# [Exercise]
The response must consist of the lines below from the one with "Instruction: Open the sort" through the one with "Remove the Memory", exactly as they appear and with both ends kept.

☆ ☆ ☆

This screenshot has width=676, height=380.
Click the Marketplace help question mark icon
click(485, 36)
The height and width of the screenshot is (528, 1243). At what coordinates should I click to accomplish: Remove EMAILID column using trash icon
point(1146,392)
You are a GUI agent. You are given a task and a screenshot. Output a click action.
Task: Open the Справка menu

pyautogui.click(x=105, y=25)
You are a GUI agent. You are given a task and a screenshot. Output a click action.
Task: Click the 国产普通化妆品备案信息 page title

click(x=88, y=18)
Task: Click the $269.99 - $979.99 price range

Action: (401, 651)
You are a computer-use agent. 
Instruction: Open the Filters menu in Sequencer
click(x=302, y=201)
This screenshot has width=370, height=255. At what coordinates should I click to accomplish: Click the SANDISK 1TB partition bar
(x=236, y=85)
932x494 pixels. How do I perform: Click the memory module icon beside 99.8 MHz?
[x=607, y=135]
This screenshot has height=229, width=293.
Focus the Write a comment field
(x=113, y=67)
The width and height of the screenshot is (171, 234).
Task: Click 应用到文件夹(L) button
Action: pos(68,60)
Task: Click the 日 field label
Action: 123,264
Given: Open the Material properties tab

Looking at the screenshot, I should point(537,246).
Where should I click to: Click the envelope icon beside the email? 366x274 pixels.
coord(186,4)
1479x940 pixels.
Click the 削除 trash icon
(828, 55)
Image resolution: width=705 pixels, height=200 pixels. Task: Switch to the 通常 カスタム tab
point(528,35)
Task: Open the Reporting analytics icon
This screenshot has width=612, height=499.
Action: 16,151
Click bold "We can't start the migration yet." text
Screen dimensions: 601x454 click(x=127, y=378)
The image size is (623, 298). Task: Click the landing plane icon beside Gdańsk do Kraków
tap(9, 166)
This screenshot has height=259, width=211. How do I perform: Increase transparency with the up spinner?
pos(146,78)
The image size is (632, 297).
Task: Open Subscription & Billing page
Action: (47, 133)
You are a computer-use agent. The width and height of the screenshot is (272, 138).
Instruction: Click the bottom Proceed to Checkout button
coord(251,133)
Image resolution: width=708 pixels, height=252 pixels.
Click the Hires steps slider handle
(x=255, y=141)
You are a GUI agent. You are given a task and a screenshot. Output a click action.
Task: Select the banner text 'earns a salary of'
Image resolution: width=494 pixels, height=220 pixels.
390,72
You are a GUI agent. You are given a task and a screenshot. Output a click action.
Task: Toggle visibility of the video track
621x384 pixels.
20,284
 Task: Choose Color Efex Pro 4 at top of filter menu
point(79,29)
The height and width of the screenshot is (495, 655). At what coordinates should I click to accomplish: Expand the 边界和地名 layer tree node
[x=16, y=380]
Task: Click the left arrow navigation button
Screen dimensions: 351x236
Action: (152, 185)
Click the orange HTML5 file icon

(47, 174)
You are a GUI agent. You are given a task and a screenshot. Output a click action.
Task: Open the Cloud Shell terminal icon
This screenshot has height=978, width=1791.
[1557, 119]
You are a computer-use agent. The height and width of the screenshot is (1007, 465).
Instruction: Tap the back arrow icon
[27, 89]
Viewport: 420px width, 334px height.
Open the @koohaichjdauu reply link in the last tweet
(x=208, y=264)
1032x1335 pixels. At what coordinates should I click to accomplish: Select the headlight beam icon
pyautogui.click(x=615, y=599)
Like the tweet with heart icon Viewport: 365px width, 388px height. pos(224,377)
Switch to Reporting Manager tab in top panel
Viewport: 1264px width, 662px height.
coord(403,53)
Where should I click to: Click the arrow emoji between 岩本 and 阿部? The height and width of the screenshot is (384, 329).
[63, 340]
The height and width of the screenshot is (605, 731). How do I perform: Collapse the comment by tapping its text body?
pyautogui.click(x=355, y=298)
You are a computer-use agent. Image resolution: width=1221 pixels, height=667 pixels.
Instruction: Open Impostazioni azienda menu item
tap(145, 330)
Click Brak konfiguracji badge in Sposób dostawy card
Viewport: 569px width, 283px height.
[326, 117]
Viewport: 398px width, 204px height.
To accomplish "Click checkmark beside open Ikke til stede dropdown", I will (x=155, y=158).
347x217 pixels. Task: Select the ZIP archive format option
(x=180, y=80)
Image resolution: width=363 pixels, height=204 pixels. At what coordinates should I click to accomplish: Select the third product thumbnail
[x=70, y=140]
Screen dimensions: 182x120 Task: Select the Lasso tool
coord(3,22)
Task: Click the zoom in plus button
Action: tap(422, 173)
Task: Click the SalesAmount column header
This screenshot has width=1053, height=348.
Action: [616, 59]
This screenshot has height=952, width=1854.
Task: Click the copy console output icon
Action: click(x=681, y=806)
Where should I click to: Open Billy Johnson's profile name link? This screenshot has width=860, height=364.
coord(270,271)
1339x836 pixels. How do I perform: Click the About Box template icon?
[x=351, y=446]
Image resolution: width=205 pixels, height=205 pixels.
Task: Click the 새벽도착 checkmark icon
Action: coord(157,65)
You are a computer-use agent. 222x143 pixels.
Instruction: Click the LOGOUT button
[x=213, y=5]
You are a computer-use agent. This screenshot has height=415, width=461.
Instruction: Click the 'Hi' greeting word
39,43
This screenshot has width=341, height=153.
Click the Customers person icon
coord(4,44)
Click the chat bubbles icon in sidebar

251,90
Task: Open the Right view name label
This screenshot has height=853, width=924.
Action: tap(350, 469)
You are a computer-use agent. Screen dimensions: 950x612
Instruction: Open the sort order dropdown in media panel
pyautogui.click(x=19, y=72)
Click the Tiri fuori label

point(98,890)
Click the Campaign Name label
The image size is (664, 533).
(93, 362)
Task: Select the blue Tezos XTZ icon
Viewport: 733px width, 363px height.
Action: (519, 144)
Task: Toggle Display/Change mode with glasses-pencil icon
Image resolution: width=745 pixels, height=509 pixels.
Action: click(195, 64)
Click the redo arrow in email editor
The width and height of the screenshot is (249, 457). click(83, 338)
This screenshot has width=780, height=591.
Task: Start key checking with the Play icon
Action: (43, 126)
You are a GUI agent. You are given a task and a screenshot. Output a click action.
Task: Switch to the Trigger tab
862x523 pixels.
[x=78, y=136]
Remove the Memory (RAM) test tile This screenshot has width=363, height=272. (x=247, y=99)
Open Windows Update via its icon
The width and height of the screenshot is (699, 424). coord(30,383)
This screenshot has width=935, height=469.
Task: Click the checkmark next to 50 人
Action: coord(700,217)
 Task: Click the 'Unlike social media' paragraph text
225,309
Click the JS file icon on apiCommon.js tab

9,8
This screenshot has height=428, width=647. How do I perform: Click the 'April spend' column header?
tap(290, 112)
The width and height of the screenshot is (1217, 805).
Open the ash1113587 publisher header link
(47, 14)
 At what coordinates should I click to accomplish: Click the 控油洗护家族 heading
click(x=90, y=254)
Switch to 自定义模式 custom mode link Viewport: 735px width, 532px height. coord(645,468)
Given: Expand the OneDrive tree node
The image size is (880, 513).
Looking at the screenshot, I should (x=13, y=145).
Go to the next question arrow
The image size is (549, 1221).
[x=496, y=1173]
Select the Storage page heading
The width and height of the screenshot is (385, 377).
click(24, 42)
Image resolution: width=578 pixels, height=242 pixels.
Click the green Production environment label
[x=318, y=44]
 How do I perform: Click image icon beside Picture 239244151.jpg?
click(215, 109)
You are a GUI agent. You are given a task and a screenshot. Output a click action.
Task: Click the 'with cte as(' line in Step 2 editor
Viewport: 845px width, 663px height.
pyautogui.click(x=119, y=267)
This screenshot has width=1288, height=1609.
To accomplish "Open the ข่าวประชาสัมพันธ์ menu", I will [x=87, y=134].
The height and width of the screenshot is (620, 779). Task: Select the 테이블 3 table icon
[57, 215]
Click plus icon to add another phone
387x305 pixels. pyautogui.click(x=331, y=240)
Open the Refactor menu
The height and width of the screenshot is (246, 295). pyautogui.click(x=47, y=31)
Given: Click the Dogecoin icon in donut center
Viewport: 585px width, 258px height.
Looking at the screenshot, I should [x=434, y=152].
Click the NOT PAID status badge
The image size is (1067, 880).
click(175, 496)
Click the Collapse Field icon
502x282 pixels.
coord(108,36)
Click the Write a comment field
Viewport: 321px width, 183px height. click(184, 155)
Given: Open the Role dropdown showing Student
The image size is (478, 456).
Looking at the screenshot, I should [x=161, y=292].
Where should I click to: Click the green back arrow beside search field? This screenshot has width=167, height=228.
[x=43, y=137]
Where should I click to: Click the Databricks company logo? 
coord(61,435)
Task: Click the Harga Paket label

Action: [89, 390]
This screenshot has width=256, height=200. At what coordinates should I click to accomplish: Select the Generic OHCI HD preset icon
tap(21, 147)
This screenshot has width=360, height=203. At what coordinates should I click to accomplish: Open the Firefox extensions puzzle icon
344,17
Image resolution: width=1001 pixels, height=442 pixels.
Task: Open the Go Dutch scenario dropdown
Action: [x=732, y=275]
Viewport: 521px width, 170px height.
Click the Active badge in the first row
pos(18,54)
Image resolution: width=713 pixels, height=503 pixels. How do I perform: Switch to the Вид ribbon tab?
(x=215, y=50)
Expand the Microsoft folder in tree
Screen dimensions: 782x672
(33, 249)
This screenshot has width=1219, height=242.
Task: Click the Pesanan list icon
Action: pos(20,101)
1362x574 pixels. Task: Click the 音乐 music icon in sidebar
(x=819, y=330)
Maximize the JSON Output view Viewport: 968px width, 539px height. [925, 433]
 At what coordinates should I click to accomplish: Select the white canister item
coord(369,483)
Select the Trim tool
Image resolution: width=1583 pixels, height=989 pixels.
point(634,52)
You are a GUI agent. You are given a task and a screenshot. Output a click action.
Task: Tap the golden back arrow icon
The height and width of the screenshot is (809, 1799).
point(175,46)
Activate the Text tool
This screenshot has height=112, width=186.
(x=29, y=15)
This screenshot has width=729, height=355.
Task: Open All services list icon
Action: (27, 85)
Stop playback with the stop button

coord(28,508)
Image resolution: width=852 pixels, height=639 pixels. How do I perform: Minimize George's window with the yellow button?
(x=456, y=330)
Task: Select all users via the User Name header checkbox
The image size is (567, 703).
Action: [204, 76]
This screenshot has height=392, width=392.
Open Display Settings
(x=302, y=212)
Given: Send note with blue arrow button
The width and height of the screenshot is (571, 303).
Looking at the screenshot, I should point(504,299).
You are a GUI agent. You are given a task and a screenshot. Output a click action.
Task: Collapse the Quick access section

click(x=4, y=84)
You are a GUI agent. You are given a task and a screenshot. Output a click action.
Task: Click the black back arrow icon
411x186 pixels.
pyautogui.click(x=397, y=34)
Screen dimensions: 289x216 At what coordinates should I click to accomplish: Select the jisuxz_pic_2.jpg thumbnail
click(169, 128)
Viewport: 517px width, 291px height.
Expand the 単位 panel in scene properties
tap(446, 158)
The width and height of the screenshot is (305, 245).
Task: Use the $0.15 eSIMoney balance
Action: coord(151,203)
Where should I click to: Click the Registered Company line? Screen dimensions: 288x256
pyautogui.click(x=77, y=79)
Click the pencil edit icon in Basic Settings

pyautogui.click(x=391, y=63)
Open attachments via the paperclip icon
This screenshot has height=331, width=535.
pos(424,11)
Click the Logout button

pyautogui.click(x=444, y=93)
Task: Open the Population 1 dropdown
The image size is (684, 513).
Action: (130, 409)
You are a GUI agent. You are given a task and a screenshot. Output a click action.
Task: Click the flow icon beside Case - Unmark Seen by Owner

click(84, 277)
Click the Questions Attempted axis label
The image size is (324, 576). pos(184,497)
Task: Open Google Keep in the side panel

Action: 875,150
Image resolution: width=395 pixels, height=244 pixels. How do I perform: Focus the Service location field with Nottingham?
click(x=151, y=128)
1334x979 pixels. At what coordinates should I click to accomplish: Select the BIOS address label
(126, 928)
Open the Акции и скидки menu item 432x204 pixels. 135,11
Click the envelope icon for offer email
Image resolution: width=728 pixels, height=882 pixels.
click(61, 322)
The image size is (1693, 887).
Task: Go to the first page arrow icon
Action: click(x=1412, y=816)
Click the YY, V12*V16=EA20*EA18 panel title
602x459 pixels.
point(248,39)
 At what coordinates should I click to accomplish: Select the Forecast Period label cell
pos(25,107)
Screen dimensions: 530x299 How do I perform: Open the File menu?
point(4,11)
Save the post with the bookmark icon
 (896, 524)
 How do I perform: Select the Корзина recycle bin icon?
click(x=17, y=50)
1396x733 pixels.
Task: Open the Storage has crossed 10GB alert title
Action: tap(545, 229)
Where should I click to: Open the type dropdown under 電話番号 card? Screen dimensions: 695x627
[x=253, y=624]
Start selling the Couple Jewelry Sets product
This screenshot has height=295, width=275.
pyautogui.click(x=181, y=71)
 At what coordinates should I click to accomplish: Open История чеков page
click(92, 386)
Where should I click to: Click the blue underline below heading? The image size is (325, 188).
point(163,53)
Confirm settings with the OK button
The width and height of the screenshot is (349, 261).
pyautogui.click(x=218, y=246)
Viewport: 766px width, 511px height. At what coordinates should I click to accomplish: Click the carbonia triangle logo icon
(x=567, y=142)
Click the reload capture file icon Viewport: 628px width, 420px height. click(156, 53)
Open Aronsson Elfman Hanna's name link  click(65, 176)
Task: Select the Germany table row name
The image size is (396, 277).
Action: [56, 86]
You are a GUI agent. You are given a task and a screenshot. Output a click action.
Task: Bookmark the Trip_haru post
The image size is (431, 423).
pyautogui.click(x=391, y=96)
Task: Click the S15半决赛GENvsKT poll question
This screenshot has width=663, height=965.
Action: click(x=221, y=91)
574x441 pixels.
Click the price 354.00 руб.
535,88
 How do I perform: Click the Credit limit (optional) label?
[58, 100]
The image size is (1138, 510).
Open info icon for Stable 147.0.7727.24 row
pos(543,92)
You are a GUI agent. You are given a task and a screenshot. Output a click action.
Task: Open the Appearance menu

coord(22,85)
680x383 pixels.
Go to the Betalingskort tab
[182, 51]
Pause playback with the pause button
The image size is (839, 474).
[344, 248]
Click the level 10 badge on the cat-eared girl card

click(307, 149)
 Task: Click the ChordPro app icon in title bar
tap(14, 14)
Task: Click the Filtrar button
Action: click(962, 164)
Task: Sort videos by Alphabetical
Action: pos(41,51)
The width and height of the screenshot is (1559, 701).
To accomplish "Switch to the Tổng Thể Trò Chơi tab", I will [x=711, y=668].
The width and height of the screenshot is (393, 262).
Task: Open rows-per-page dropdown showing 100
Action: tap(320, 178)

☆ ☆ ☆

# [Exercise response]
Instruction: Open the sort order dropdown in media panel
pyautogui.click(x=19, y=72)
Click the Tiri fuori label

point(98,890)
Click the Campaign Name label
The image size is (664, 533).
(93, 362)
Task: Select the blue Tezos XTZ icon
Viewport: 733px width, 363px height.
Action: (519, 144)
Task: Toggle Display/Change mode with glasses-pencil icon
Image resolution: width=745 pixels, height=509 pixels.
Action: click(195, 64)
Click the redo arrow in email editor
The width and height of the screenshot is (249, 457). click(83, 338)
This screenshot has width=780, height=591.
Task: Start key checking with the Play icon
Action: (43, 126)
You are a GUI agent. You are given a task and a screenshot. Output a click action.
Task: Switch to the Trigger tab
862x523 pixels.
[x=78, y=136]
Remove the Memory (RAM) test tile This screenshot has width=363, height=272. (x=247, y=99)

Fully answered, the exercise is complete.